Później ruszyłem z zaległościami niusowymi. Wyskoczyło mi na Facebooku, że Mariusz Szczygieł zmienia nazwę swojego wydawnictwa z Dowody na istnienie na Dowody. Po prostu. W poście tłumaczy, że ma dosyć pytań jakie są dowody na istnienie boga.
Jakoś mnie to zatrzymało na chwilę, bo mam wrażenie, że jest kolejnym (notabene) dowodem na to, że toniemy w morzu dosłowności i jako społeczeństwo tracimy zdolność wyławiania niuansów i kontekstów. Zero-jedynkowy świat komputerów i media społecznościowe nastawione na ciągłe spory i popadanie w agresywne skrajności sprawiły, że chcemy odpowiedzi tu i teraz, deklaracji tu i teraz, nic nie ma prawa być niejednolite, bo jest przez to słabe, śmieszne, marne.
Mnogość, pęd i algorytmy to jest diaboliczna mieszanka i mam wrażenie, że dopiero przekonujemy się, jak bardzo. Ocknąć za bardzo nikt się nie chce, więc wydaje mi się, że problem będzie tylko się pogłębiał.

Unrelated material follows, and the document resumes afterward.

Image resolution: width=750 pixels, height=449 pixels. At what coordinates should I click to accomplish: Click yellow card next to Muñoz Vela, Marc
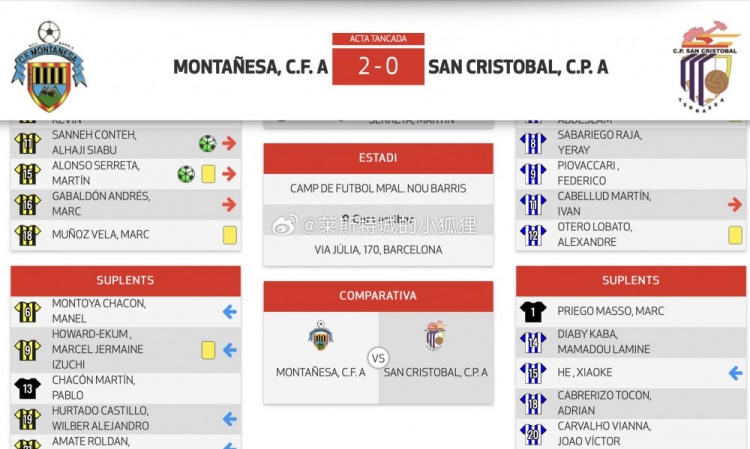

Magdalena Środa zaś, na łamach działu Opinie na Wyborcza.pl, postanowiła połączyć internetowych kołczy z psychoterapią. Serio. Magików z sieciowych scamów z uznanymi metodami psychologicznymi. W tym tekście jest mnóstwo kwiatków, mi nóż w kieszeni otworzył ten:
Ludzie już nie mają duszy, tylko psychikę, nie mają świadomości, tylko samoświadomość, nie mają przyjaciół, tylko psychoterapeutów, nie mają mistrzów, tylko kołczów, nie mają poczucia sensu i sprawczości, tylko problemy psychologiczne: z noworodkami, z dziećmi, z młodzieżą szkolną, z pokoleniem zet, z kobietami grubymi, z za chudymi, z mężczyznami (w każdym wieku), z menopauzą, z pracą (problemów z pracą jest znacznie więcej niż z brakiem pracy), z seksem (wtedy gdy jest, a zwłaszcza gdy go nie ma), z komunikacją, z relacjami, ze starością, z przywództwem, z tożsamością, z małżeństwem i samotnością, ze śmiercią, a przede wszystkim ze szczęściem.
Czytałem to i trochę się wstydziłem, że to czytam. Krótki to tekst, niepoparty niczym poza nastawieniem Środy, gdzie wszystko ona wrzuca do jednego wora, dodaje trochę przymiotników i tematów tzw. “na czasie”, po czym konstruuje felietonopodobny twór, który jest głupi i szkodliwy na tylu płaszczyznach, że można by o tym napisać książkę.
I tak się zadumałem po tej niezbyt przyjemnej lekturze. Czy to Magdalena Środa tak zdziadziała (w znaczeniu umysłowo-filozoficznym) czy zawsze taka była, tylko nie miałem innych wzorców feministycznych, więc tego nie zauważałem? Bo muszę przyznać, że jakieś 15 lat temu serio liczyłem się z jej zdaniem, kupowałem dla jej tekstów i wywiadów z nią prasę, specjalnie oglądałem programy, w których występowała.
Była dla mnie powiewem świeżości, a dziś coraz częściej bywa stęchłym powietrzem, którego chcesz się jak najszybciej pozbyć. Metaforycznie oczywiście, bo niechże żyje jej się jak najlepiej, ale po prostu ten etap ewolucji (mojej lub jej) zwrócił moją uwagę.